A Lesson from Wall Street About Back Office Paper Work
In the late nineteen-sixties, much like today, the stock market was booming. By 1969, daily trading volume had hit 12,000,000 shares a day. While that’s a drop in the bucket compared to the 1,786,805,986 shares that the NYSE traded on the last day of May, this year, there is one big difference.
Today trades are done via computer. But, back in 1968, the NYSE was all about paper. And the late sixties boom lead to a lot of unfinished paperwork. In the period between 1960 and 1968, trade volume quadrupled, but work processes didn’t change.

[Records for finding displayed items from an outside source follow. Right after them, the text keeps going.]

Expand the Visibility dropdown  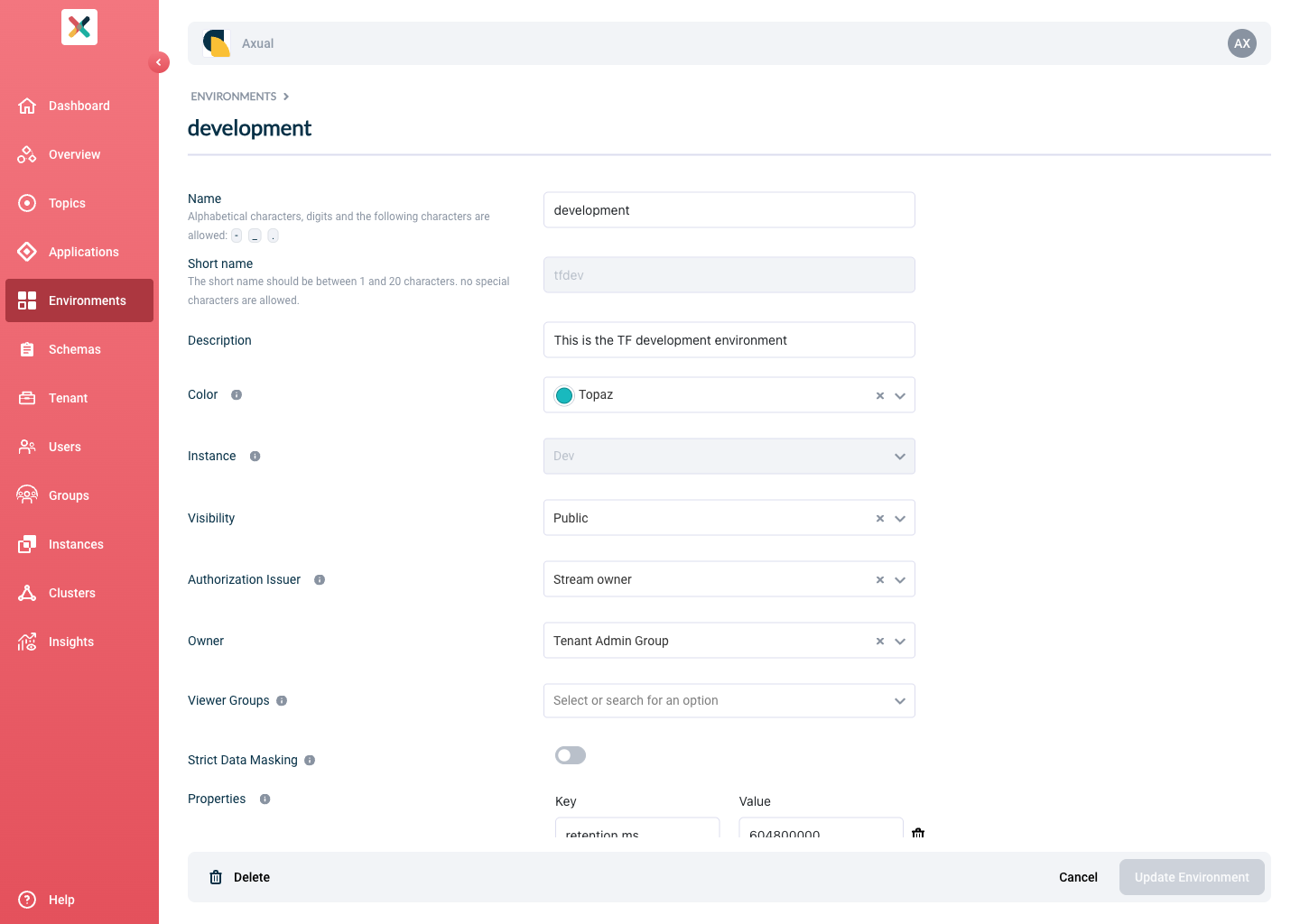(900, 519)
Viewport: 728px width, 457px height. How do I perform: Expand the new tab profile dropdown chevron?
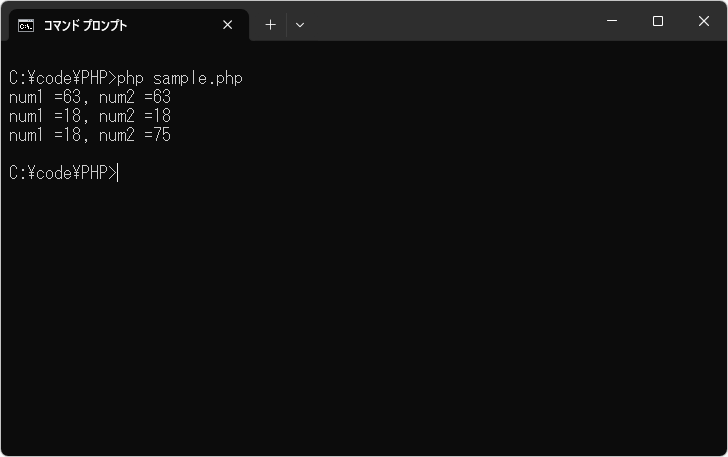tap(300, 25)
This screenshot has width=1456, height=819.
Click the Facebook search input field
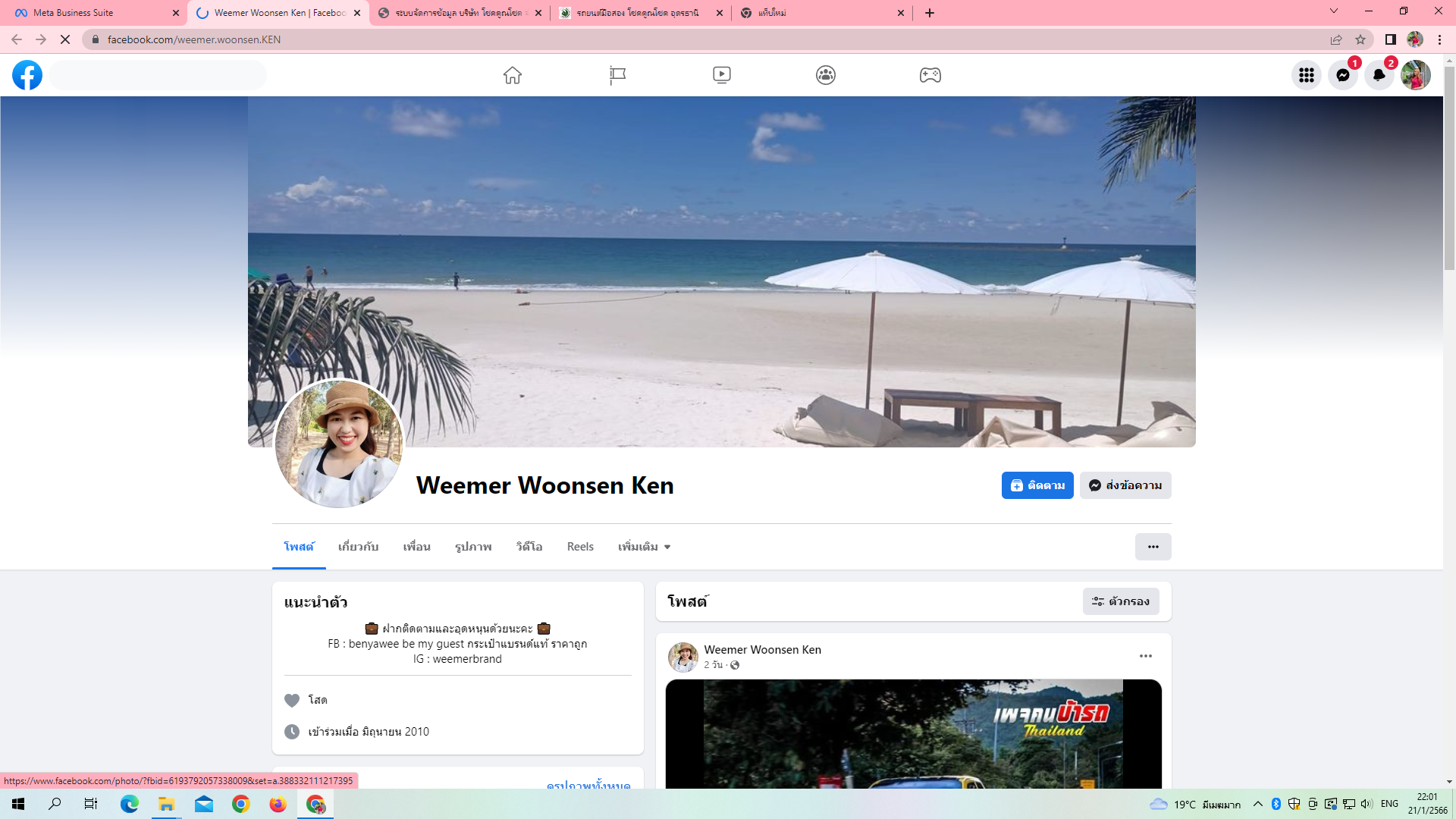tap(158, 75)
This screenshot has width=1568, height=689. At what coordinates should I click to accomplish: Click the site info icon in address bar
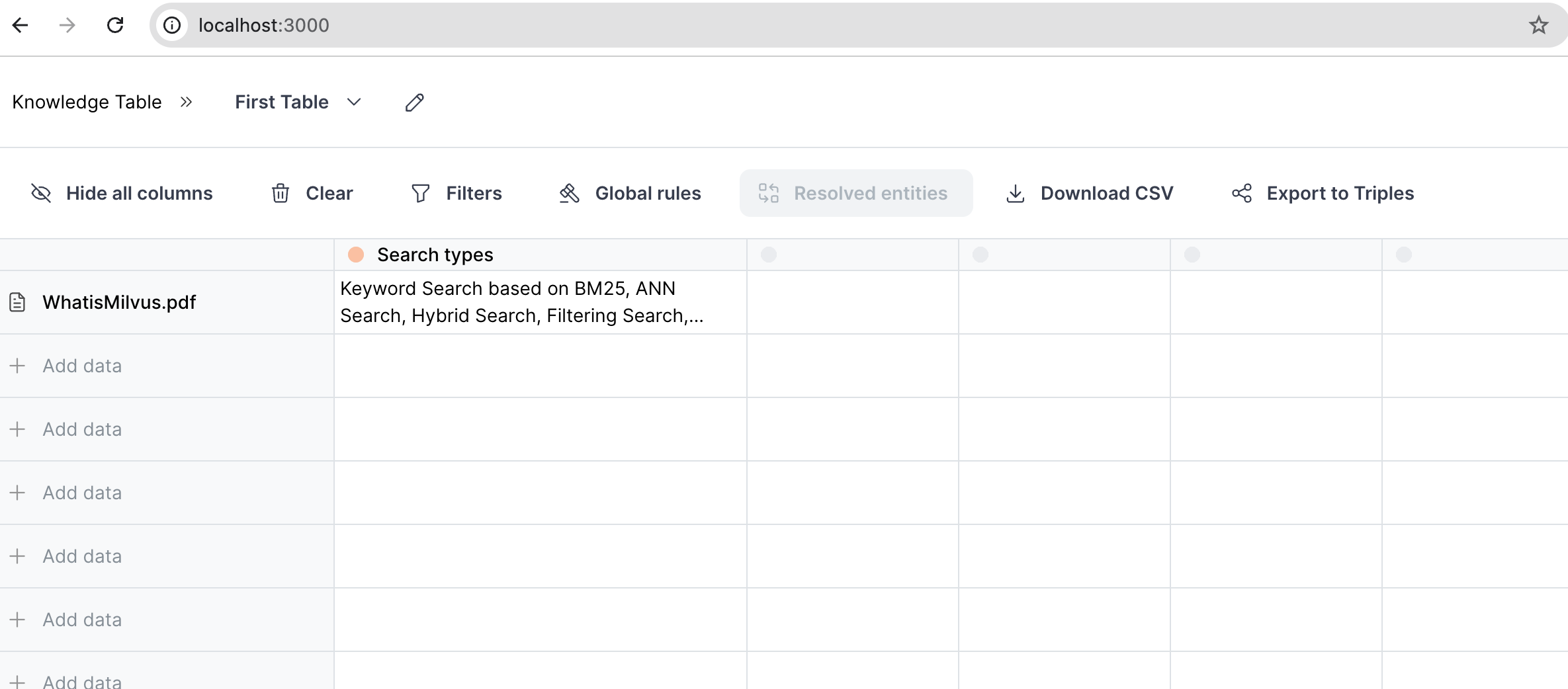pos(172,25)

So, what should have been great news for brokerage houses, ended up wrecking many of them because they just couldn’t keep up with the paperwork. They literally died from being buried under paperwork. In the words of the New Yorker Magazine “—offices were full of stock certificates, and trade documents were stacked halfway to the ceiling. Amid the chaos, dividend checks went unsent, trades were credited to the wrong accounts, and fraud spread; hundreds of millions of dollars in securities were stolen. And since the firms often didn’t process trades quickly enough, billions of dollars’ worth of transactions a month were simply cancelled. In 1968, the stock market started closing one day a week to let firms catch up on their work, but the brokerages’ bookkeeping woes caught up to them first, and more than a hundred firms went under. It took years—and the passage of an investor-protection bill—for the crisis to abate.”